[[ DATA PROVIDED open ]]

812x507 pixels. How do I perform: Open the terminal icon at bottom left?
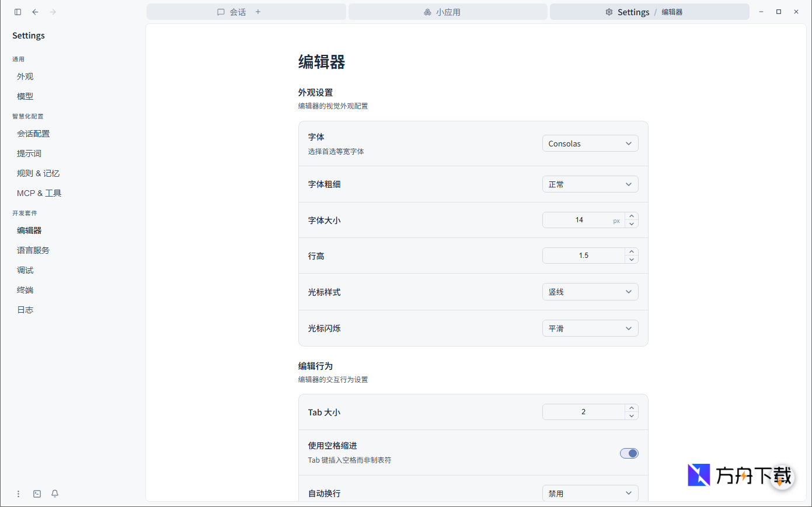pyautogui.click(x=37, y=494)
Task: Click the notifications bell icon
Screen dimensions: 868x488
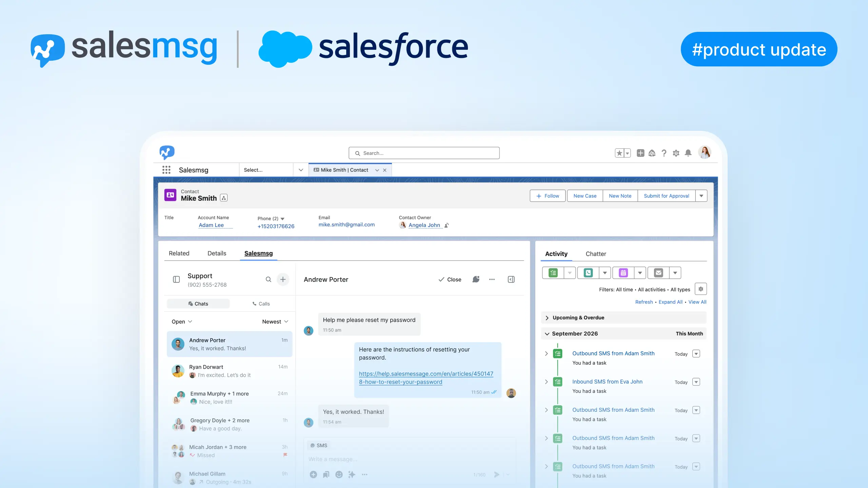Action: coord(688,153)
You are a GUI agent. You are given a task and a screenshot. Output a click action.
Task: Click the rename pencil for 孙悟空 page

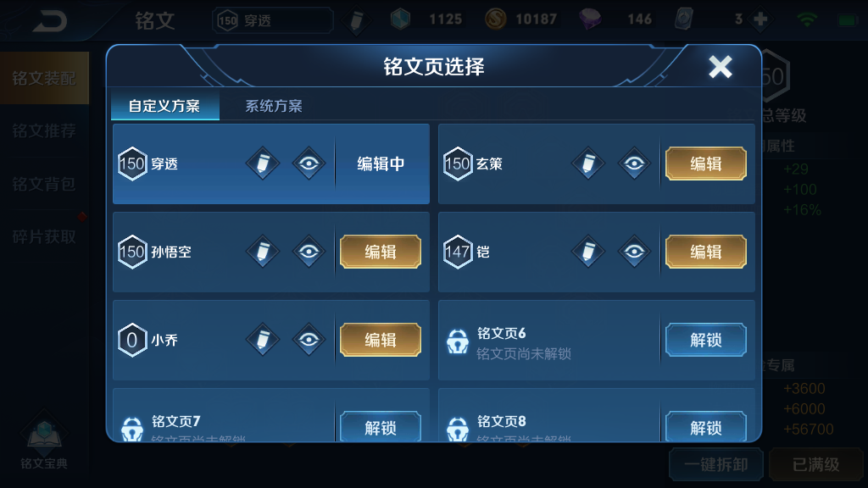[263, 252]
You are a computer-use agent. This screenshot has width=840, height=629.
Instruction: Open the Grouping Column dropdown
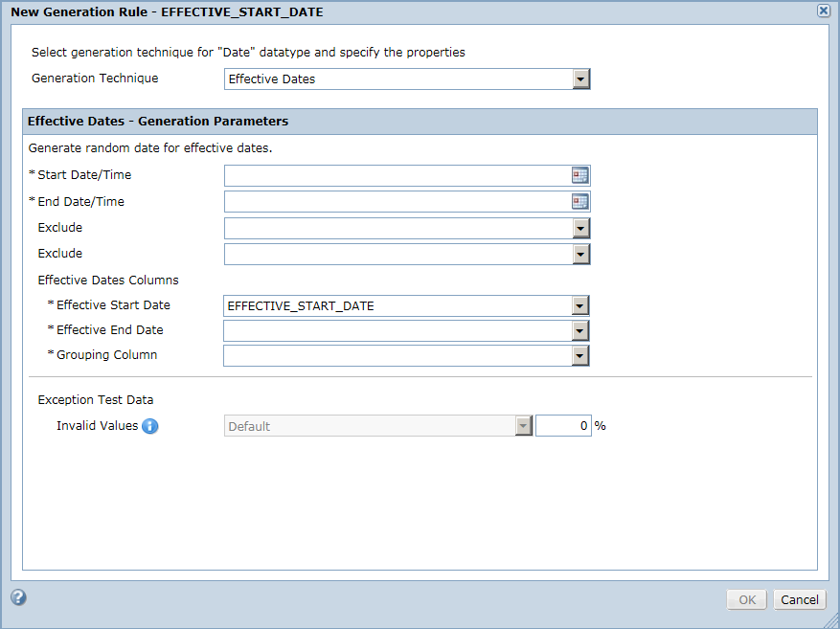[579, 355]
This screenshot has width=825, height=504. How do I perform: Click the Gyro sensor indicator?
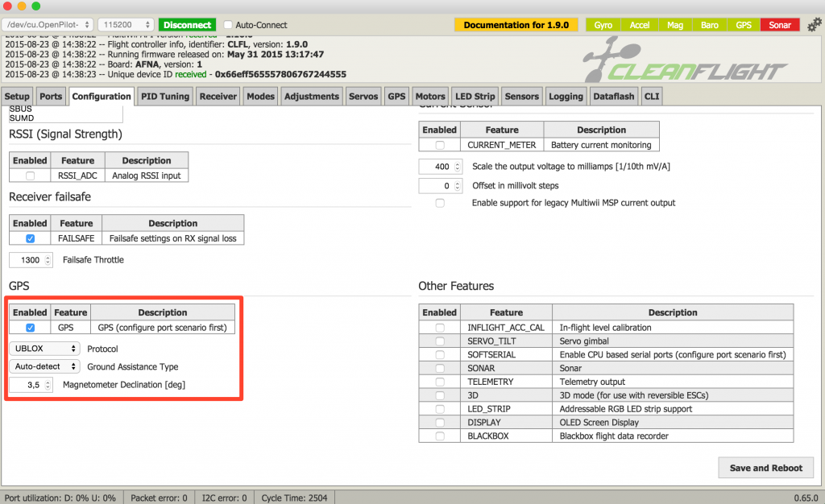point(603,25)
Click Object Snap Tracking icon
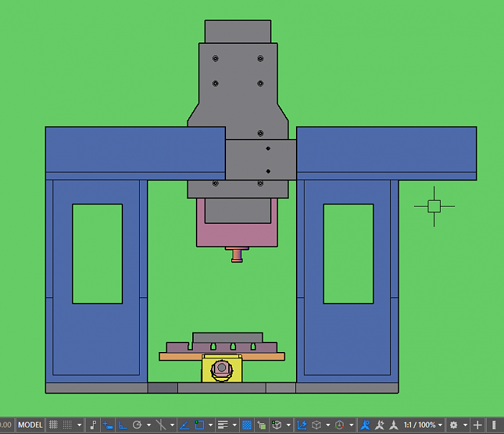The height and width of the screenshot is (434, 504). click(x=184, y=425)
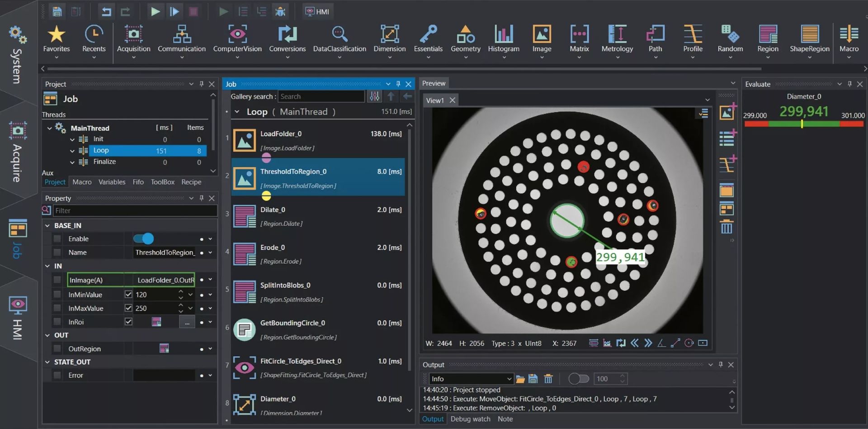The height and width of the screenshot is (429, 868).
Task: Click the delete trash icon in Preview sidebar
Action: point(726,227)
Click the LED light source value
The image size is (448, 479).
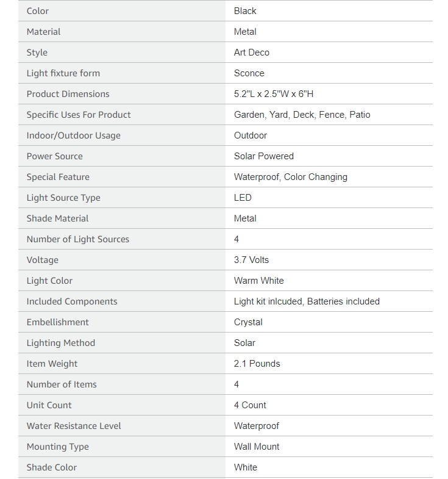[243, 198]
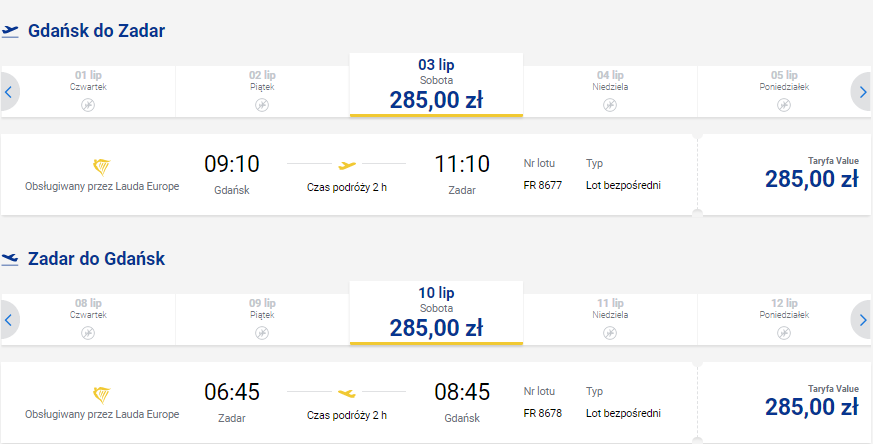Click the departing plane icon beside Gdańsk do Zadar
This screenshot has height=444, width=873.
pyautogui.click(x=11, y=31)
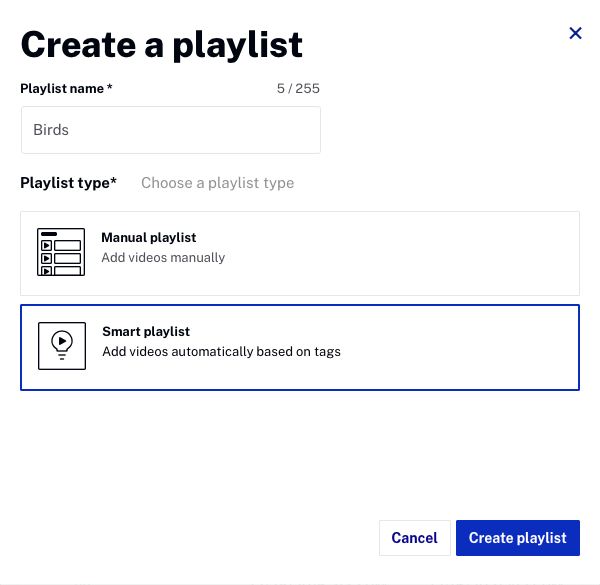Click "Add videos manually" description

163,257
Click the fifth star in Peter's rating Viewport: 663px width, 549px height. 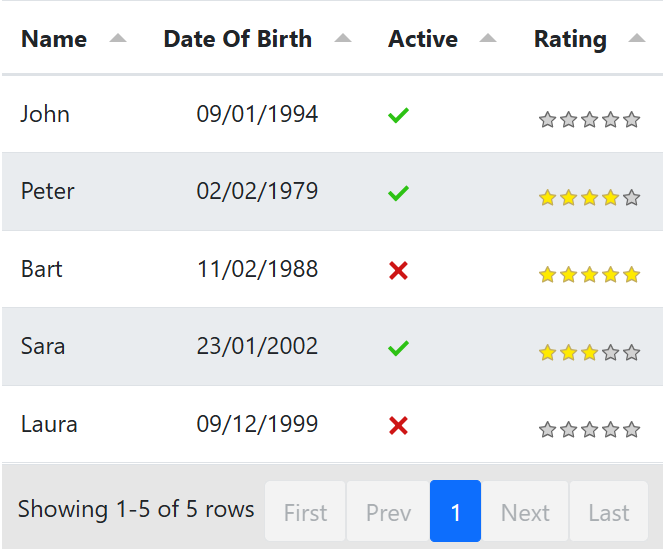pos(631,198)
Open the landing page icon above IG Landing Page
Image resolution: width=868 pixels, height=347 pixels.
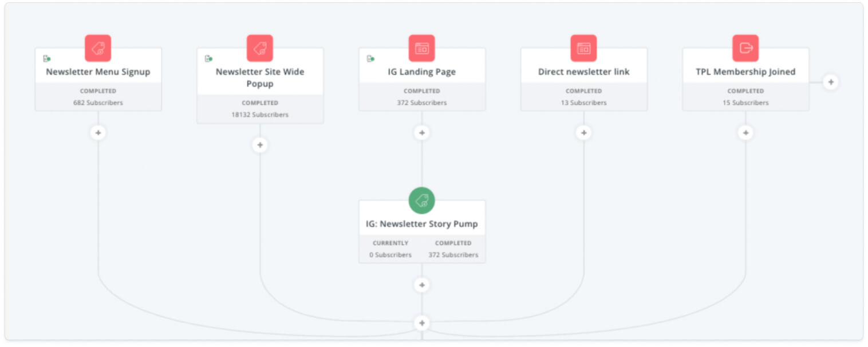pyautogui.click(x=422, y=48)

[[ DATA PROVIDED closed ]]

• _WHAT THIS TASK INVOLVES_
Using the records above, report how many lines include "agent", with no words around the number.

• _SOLUTION_
2